FOR MANY PEOPLE in publishing, the firing of Judith Regan this month represented a bit of instant karma, cosmic comeuppance at its most profound. Regan, most recently in the news for her part in the aborted O.J. Simpson book fiasco over “If I Did It,” is the kind of publisher book people love to hate. Over the years, she’s brought out work by Sean Hannity and Rush Limbaugh, Jenna Jameson and Jose Canseco. She’s made millions by not just tapping into but embracing the very lowest of our enthusiasms, our apparently endless fascination with salacious gossip, with rumor, with scandal and sex.

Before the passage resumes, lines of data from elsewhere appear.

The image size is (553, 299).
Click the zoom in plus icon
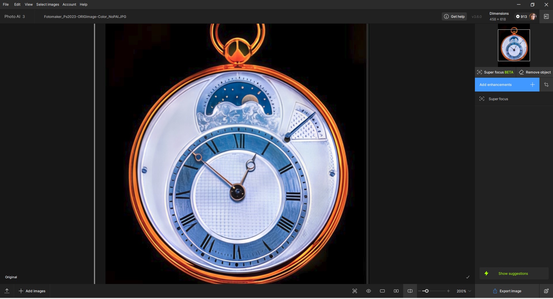tap(448, 291)
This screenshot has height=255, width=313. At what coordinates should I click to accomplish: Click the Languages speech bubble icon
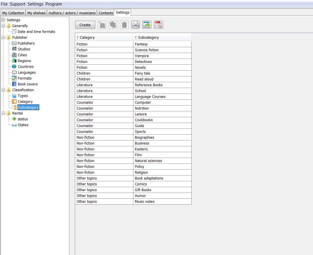(14, 72)
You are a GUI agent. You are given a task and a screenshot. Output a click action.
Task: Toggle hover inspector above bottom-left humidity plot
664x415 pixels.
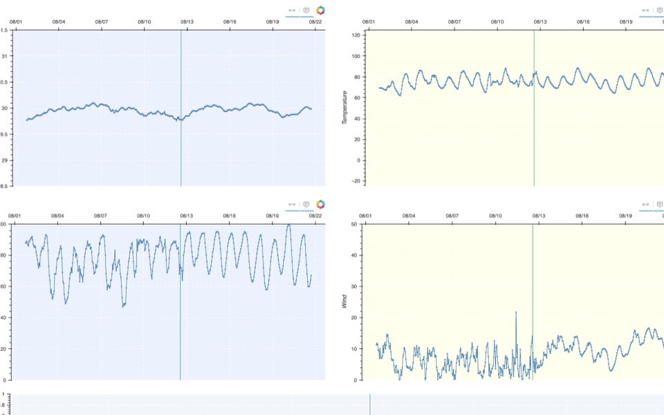pyautogui.click(x=306, y=204)

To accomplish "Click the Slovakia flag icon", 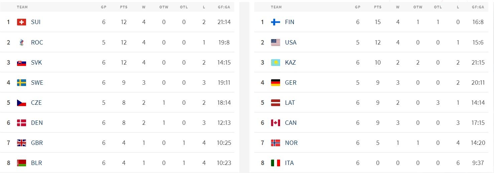I will 21,63.
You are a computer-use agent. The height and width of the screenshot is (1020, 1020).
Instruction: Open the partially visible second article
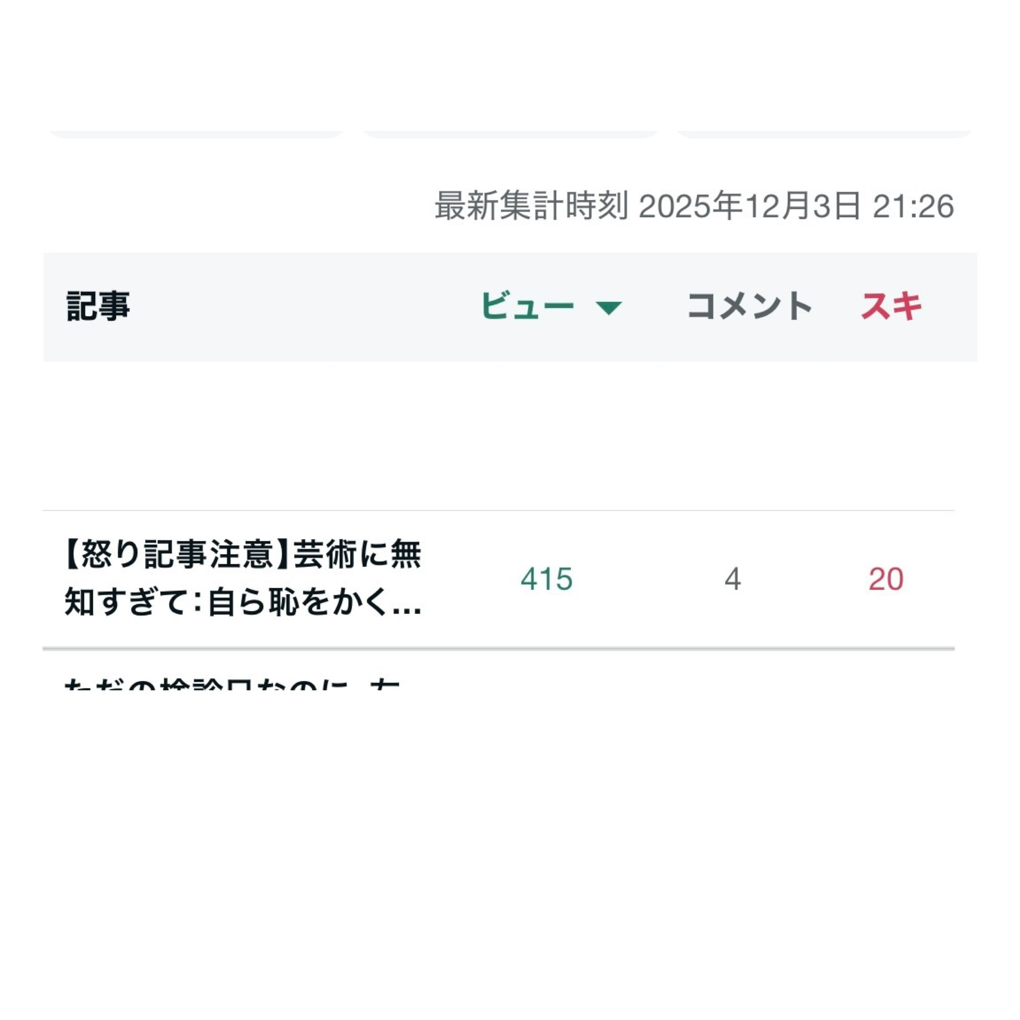(x=232, y=684)
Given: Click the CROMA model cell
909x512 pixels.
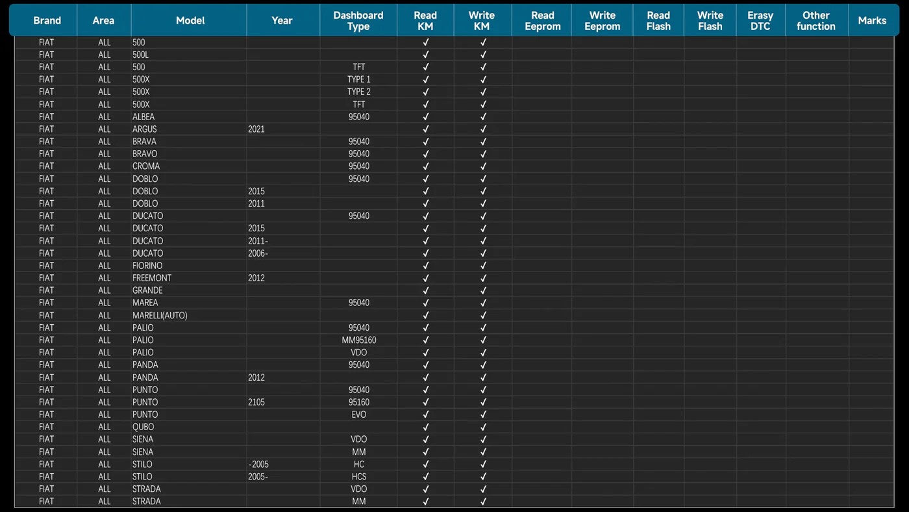Looking at the screenshot, I should (x=146, y=166).
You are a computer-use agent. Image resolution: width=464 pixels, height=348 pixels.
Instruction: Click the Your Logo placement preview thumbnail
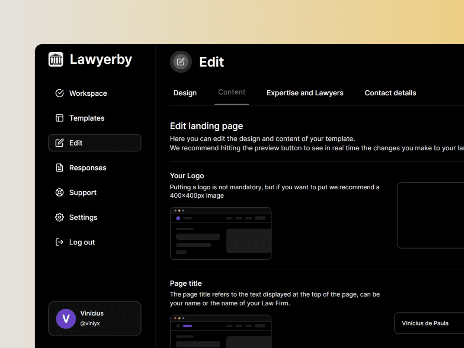click(x=221, y=234)
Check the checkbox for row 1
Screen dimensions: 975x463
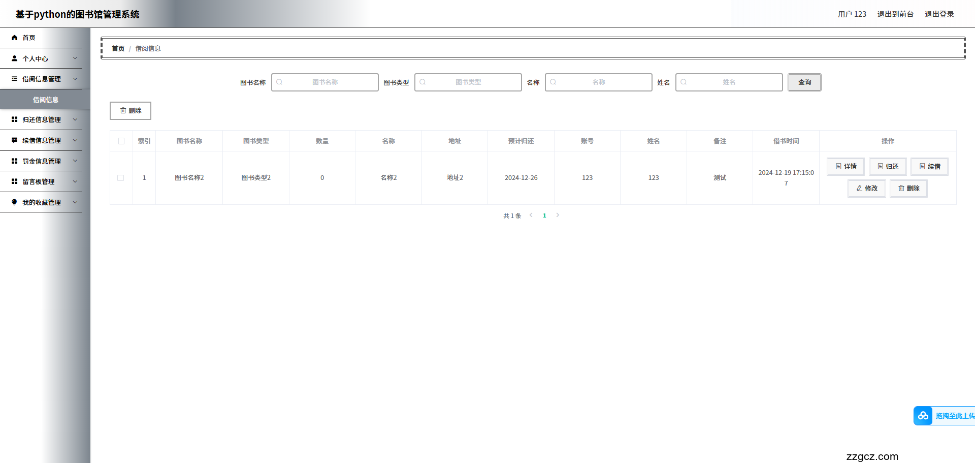(x=121, y=178)
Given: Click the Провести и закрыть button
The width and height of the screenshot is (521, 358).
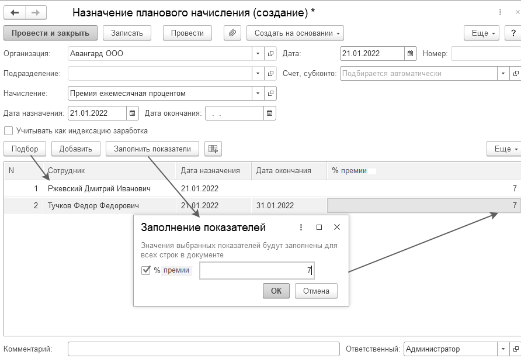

When she announced in April 2005 that she was moving her imprint, ReganBooks, from Manhattan to Los Angeles, she was widely pilloried (by me, among others) as a mercenary, as someone more interested in an elusive “synergy” with the movie business than in opening up the playing field to writing from the West. In one unfortunate interview, she suggested that she intended to establish a “cultural center” in Los Angeles, as if such a thing had to be imported from the East Coast. By the publisher of “How to Make Love Like a Porn Star,” no less.

Since her dismissal Dec. 15 amid allegations that she made anti-Semitic comments, the most common reaction has been good riddance, as if L.A. (and the world of publishing) is better off. Schadenfreude aside, however, it’s hard not to feel some regret about the failure of her West Coast experiment.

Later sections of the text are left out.